Furthermore, there is another disadvantage associated with a typical CMP process. Specifically, the CMP process is not a very effective planarization process for organic polymers (e.g., carbon hydrogen components), which are used as low dielectric constant materials within semiconductor devices. One of the main reasons CMP is not very effective is that chemical components within typical slurries are unable to sufficiently soften organic polymers. As a result, it is difficult to remove the desired amount of an organic polymer.

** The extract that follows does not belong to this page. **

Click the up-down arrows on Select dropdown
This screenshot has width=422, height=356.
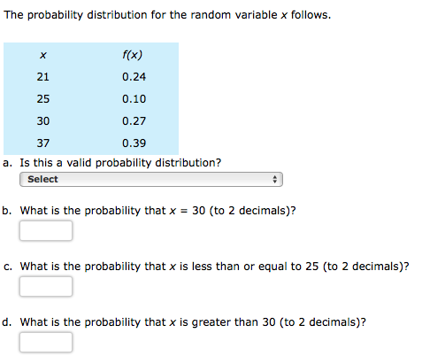[x=275, y=179]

Accordingly, what is desired is a system and method for planarizing semiconductor wafers which does not produce significant amounts of liquid waste by-products. Furthermore, what is desired is a system and method for effectively planarzing semiconductor wafers having spin on glass materials (e.g., HSQ and MSQ) deposited thereon. Moreover, what is desired is a system and method for effectively planarizing semiconductor wafers having organic polymers (e.g., carbon hydrogen) deposited thereon. The present invention provides these advantages. These and other advantages of the present invention not specifically mentioned above will become clear within discussions of the present invention presented herein.